Widespread chromatin modifications and DNA methylation could be responsible for inducing the spread of pancreatic ductal adenocarcinoma cells to distant sites, according to recent research. The findings also implicate glucose metabolism as a driver of metastasis.

Scientists at the Johns Hopkins Center for Epigenetics in Baltimore, MD, have uncovered evidence that widespread chromatin modifications and DNA methylation could be responsible for inducing the spread of pancreatic ductal adenocarcinoma (PDAC) cells to distant sites. Their findings also indicate a key role for glucose metabolism, through the oxidative pentose phosphate pathway (oxPPP), in priming metastasis.

“We set out to determine whether or not there were epigenomic drivers of pancreatic cancer progression,” says Andrew Feinberg, MD, MPH, the study's co–senior author. “The answer, in short, is yes.”

Feinberg and his team generated 160 datasets using primary, local (peritoneal), and distant (liver, lung) metastatic tumor samples from eight patients.

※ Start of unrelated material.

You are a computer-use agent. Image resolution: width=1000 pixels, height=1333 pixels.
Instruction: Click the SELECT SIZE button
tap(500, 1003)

The data were then analyzed for DNA methylation changes and modifications to transcriptionally active euchromatin as well as heterochromatin, which is generally inactive. The researchers reported that, compared with PDAC that had spread locally, distant metastases exhibited a large-scale loss of DNA methylation. Recurrent modifications of specific histones were also observed in the latter, including increased acetylation of H3K27 in euchromatin domains, and reduced dimethylation of H3K9 across large blocks of heterochromatin called LOCKs.

These widespread epigenomic variations in turn influenced the expression of various genes, ultimately conferring survival and growth advantages to metastasis-prone PDAC cells, Feinberg notes. For instance, closely examining one patient's distant metastatic subclone, the team found that DNA-repair genes were upregulated, and genes involved in KRAS–ERK signaling were downregulated. As such, this particular subclone was highly resistant to both chemotherapy and ERK inhibition.

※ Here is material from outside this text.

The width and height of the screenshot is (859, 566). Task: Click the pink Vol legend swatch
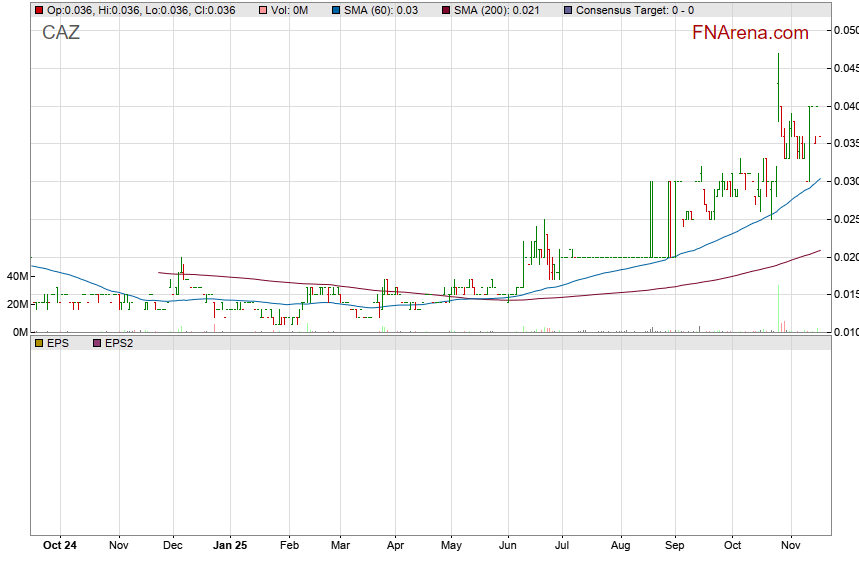coord(262,10)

Observing excessive glucose consumption in distant PDAC metastases, the researchers then went on to discover that these tumor cells rely on oxPPP—a metabolic pathway parallel to glycolysis—for their sugar needs. By knocking down a key enzyme in this pathway, PGD, or inhibiting it with an experimental agent called 6AN, “we partially reversed the epigenomic changes seen in these tumors,” Feinberg says. “It looks like these changes are metabolically coupled. In several laboratory assays, 6AN also selectively and strongly blocked tumor formation by cells from distant metastatic subclones.”

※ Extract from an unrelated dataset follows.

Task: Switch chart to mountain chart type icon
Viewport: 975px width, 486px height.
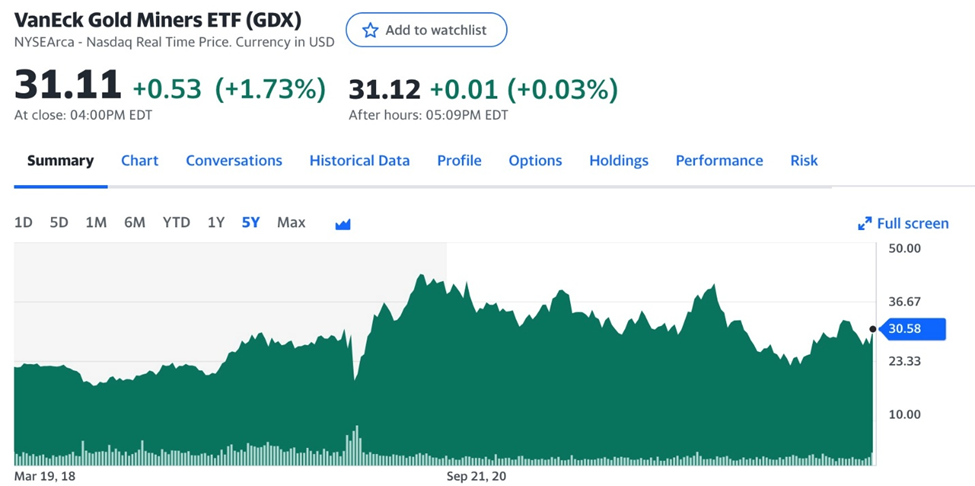Action: point(343,223)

Eileen O'Reilly, MD, associate director for pancreatic cancer research at Memorial Sloan Kettering Cancer Center in New York, NY, thinks this study “provides thoughtful, provocative insights—independent of more conventional driver mutation explanations—about the metastatic process of PDAC.” The findings imply that developing therapies that target metabolism or result in epigenomic-level modulation may have value, but “both fields are still in their infancy” as far as this disease is concerned, O'Reilly notes, so further preclinical assessments of such strategies are warranted.

To Feinberg, these observations in PDAC fit an idea he and several colleagues have long held about cancer in general—that “stochastic epigenomic changes are a major driving force for tumor evolution, allowing rapid selection for growth-favoring tumor traits in a changing microenvironment.”